One young historian sagely advises that in studying the Communist party we should not underestimate or ignore “who stopped over at one’s house after dinner to play cards, listen to a ball game, sit on the porch drinking a beer, discussing the news” or “whom one could depend on to take care of the kids, lend one money, go shopping.”18 Yet everything about everyone is not necessarily significant or relevant, even in social history. What a historian underestimates or ignores depends on what the subject or problem is. Some Communists played cards or listened to a ball game; some did not. The information may be relevant to what we may want to know about such people, if we are sufficiently interested in their private lives; the same information may or may not be particularly relevant to the history of the Party as a political movement which is how it saw itself.

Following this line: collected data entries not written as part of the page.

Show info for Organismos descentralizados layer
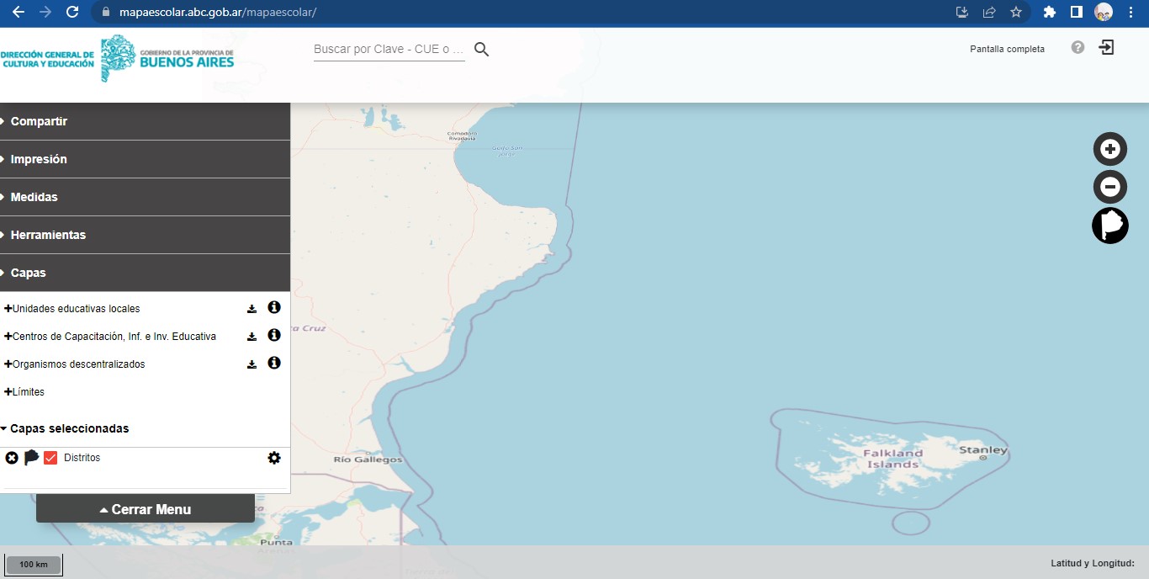 tap(273, 364)
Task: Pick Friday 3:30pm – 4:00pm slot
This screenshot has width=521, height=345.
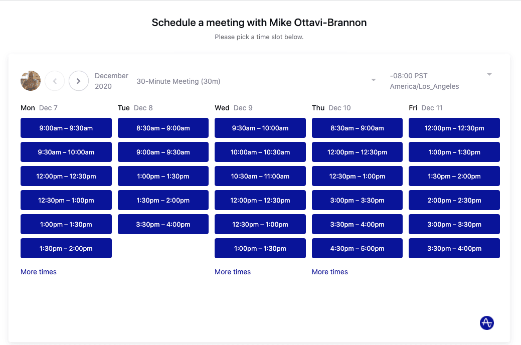Action: click(454, 248)
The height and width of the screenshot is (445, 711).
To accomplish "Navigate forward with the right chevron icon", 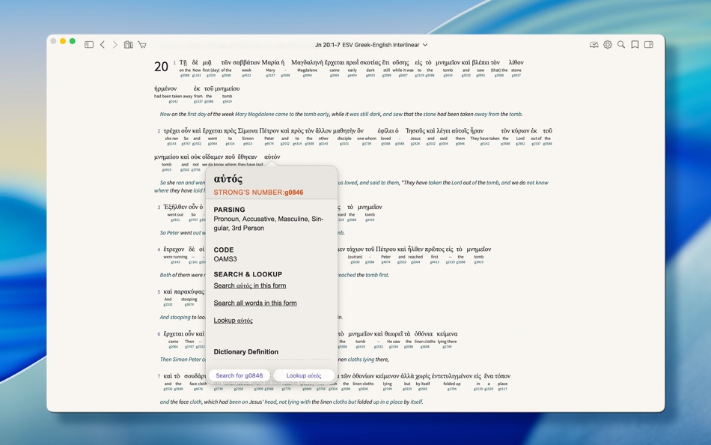I will pos(115,44).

Actually, neither Klehr’s book nor mine neglects the social composition of the Party. The Heyday of American Communism contains two chapters on it, as well as chapters on agriculture, trade unionism, the unemployed, youth, Negroes, and intellectuals. American Communism and Soviet Russia also contains a chapter on “Party Life,” together with sections on other aspects of the Party’s social makeup. These books cover the history of the Party as a whole and, therefore, do not linger on individual rank-and-file Communists. Nevertheless, they clearly attempt to do justice to the political, institutional, and social components of the Party’s history and in fact contain more social information than a somewhat similar book by one of the new historians—Maurice Isserman’s Which Side Were You On?
What really irks the new historians is how the socialization of American Communists has been dealt with, not that it has been entirely missed. For example, the expression “malleable objects” in the book on American Communism by Irving Howe and Lewis Coser has been hotly protested. One might imagine that Communists were born, not made. All the ex-Communist memoirs cited by the new historians are records of human malleability, as well they might be. If Howe and Coser had said that Communists were conditioned to become exemplary democrats instead of disciplined Stalinists, we may be sure that the word “malleable” would have been much less objectionable.

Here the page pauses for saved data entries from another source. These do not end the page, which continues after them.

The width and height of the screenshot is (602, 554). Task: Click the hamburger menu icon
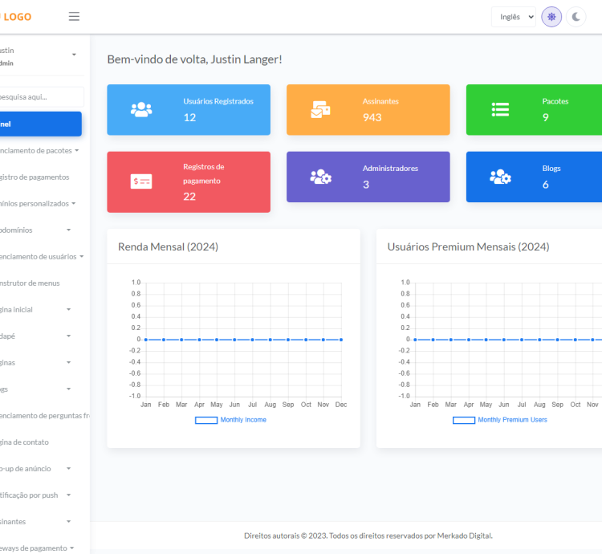(x=74, y=17)
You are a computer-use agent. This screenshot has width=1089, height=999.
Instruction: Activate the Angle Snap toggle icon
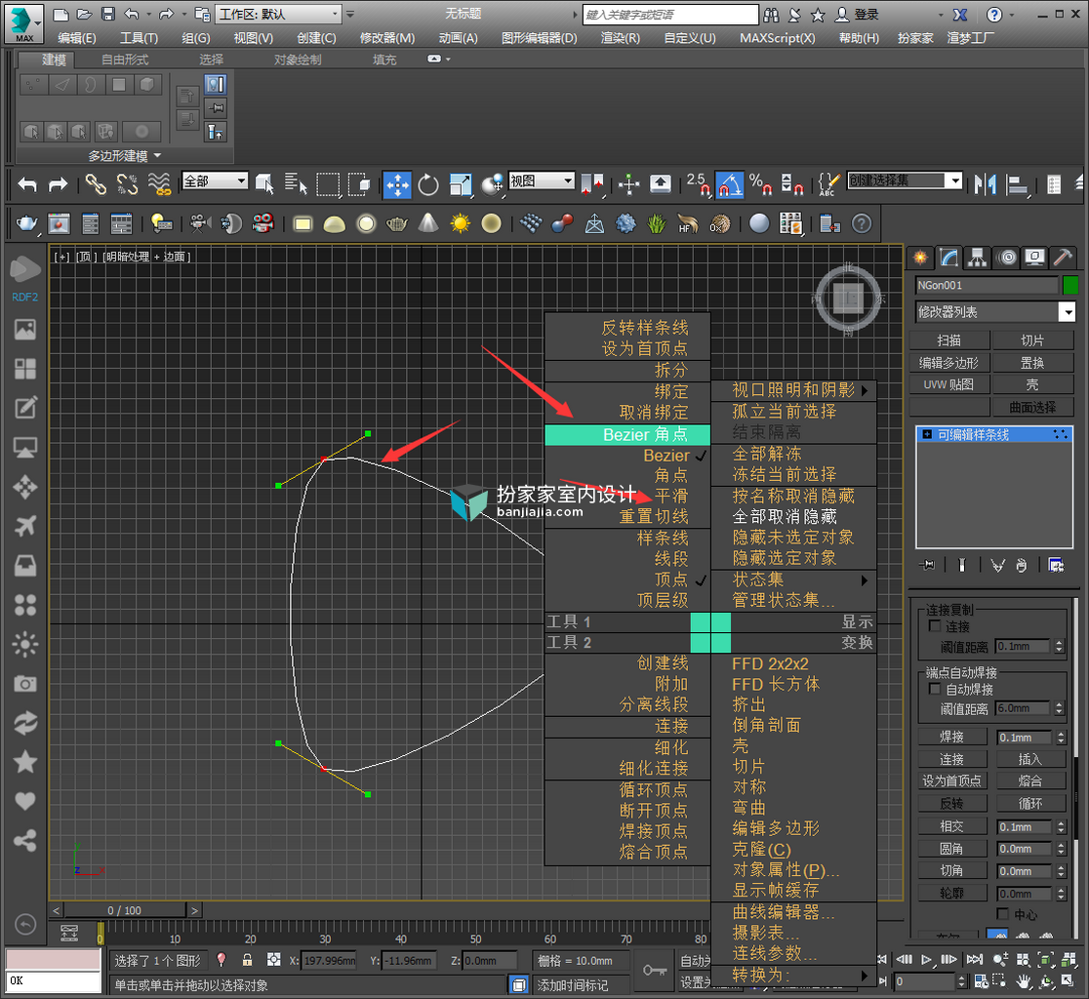tap(729, 184)

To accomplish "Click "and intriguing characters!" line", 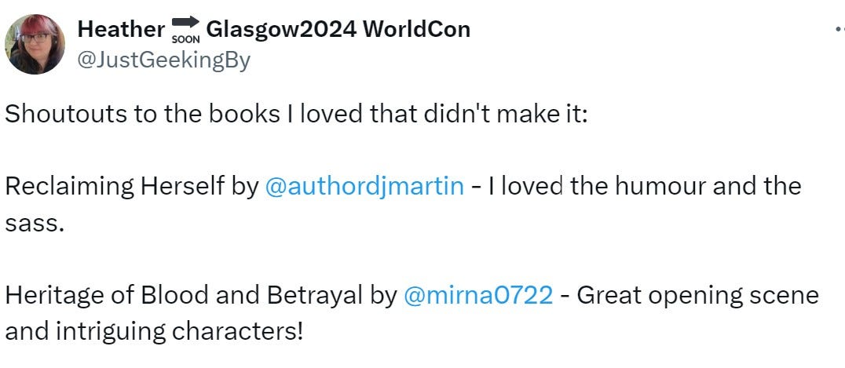I will (154, 332).
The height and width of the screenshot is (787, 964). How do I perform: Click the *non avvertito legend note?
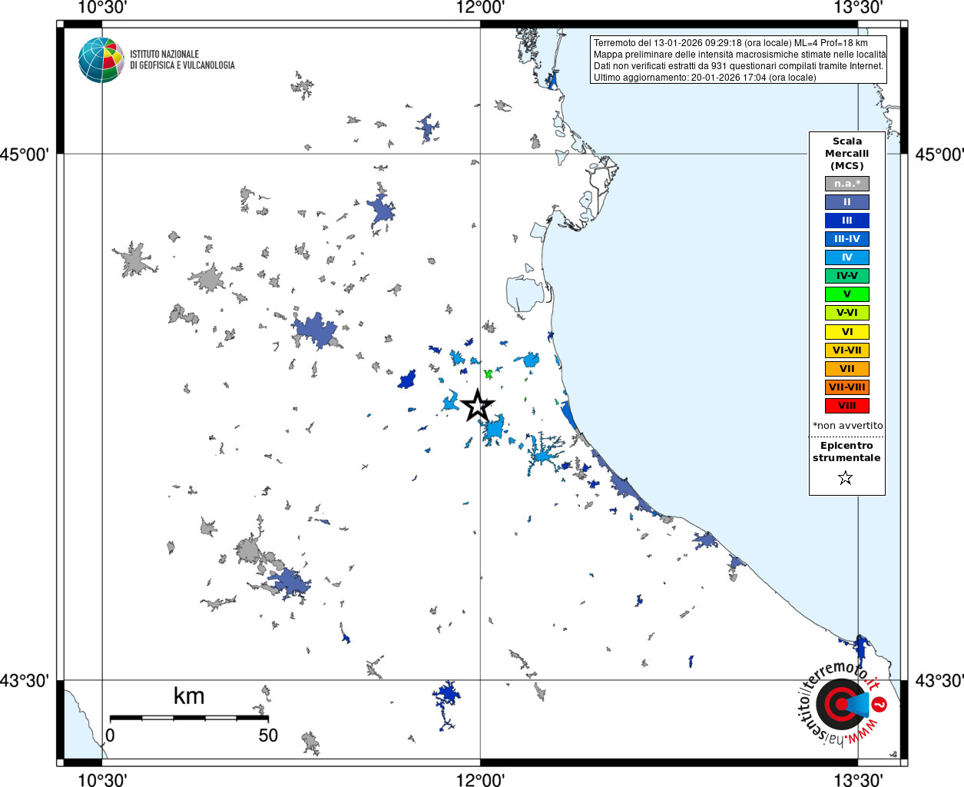coord(847,426)
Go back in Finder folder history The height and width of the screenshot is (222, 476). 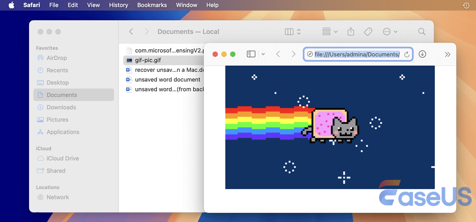point(131,32)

Klehr tried explicitly to distinguish between the many kinds of people who entered the Communist movement and their political conditioning in the Party:
There was nothing unique or peculiar about Communists as people. They came out of all environments, had all sorts of motives for becoming members, and differed greatly in their commitment to the cause. But once a person entered the Party, and especially once in the leadership, only unconditional and unwavering loyalty to the dictates of Soviet policy, both foreign and domestic, enabled one to stay.19
This simple truism, borne out in 1929, 1939, 1945, and 1956, to cite only the most dramatic examples, does not sit well with the new historians. If giving unconditional and unwavering loyalty to the dictates of Soviet policy made American Communists into political puppets, so be it; the onus should not be on those who register the fact but on those who made it a reality. This does not mean that American Communists were puppets whose strings were pulled from Moscow every waking moment of their lives; they were, however, subject to the “general line,” which was invariably set in Moscow, and they were expected to apply it to the best of their abilities.

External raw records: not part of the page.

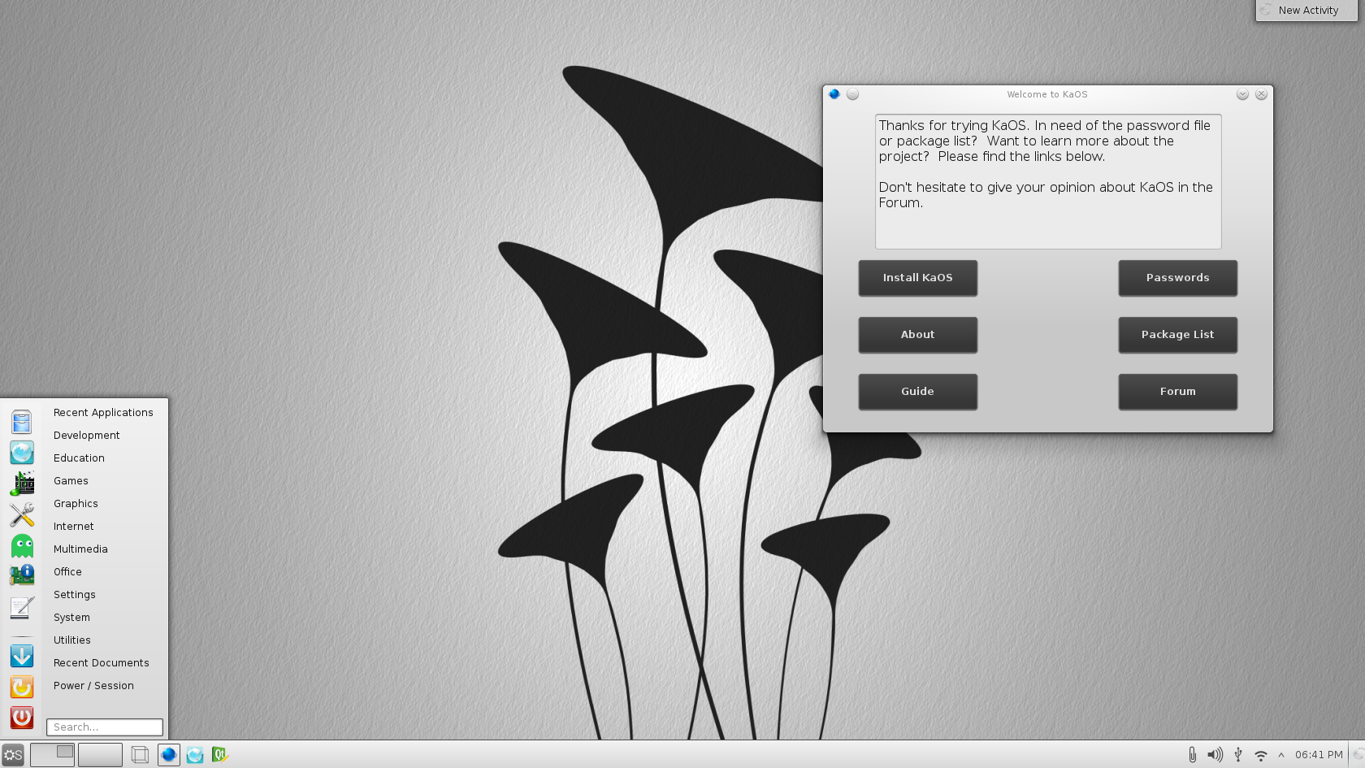Click the Qt Designer taskbar icon

point(219,755)
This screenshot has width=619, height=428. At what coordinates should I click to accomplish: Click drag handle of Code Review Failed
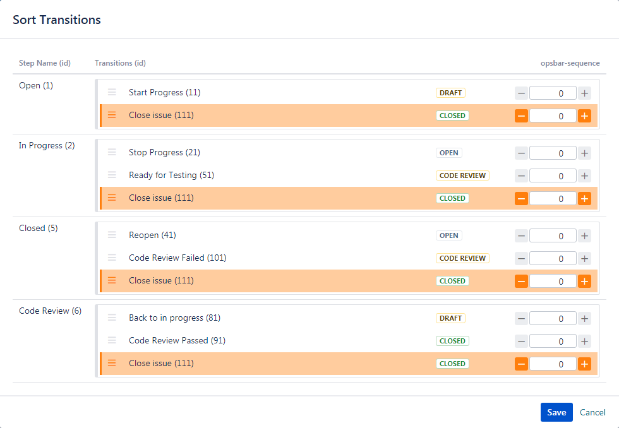point(112,258)
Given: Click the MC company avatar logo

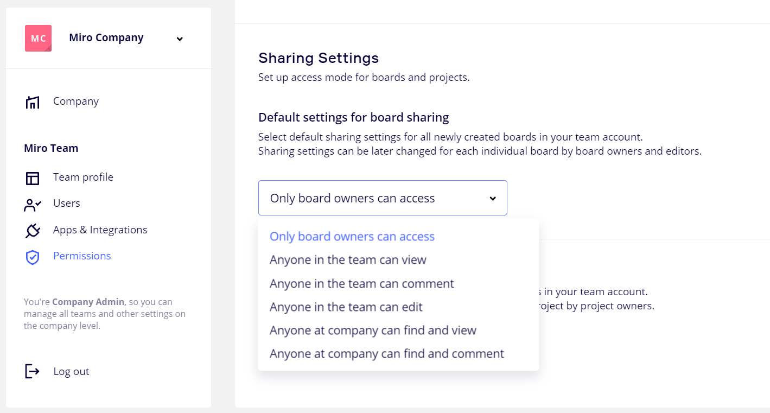Looking at the screenshot, I should (38, 38).
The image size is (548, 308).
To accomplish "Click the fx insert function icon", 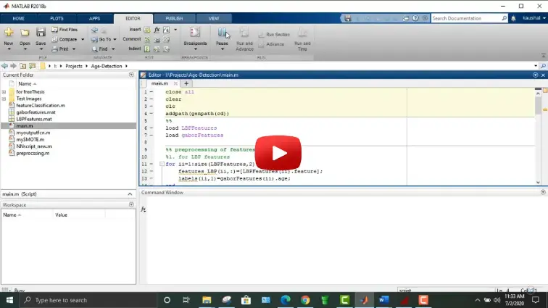I will [x=157, y=30].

It also does not mean that American Communists did what they were told to do because they were forced to do so. The drastic changes of line emanating from Moscow repeatedly confronted individual American Communists with anguished, sometimes heartbreaking, crises of conscience. If the voice of Moscow was obeyed, it was because loyalty to the Soviet Union and faith in Stalin were stronger than all other considerations, including those of national or individual self-interest. It is true, as Hosea Hudson said, that many Communists were “willing to sacrifice, to take the sacrifice, to make the sacrifice,” but ultimately in the interest of the Soviet Union more than in their own or because they had made the Soviet interest their own. In this respect, they were not puppets; they acted of their own free well.
3.
This fundamental and elementary nexus of American Communism and the Soviet Union has been hopelessly distorted and confused by some new historians, especially by those with pretensions of practicing social history.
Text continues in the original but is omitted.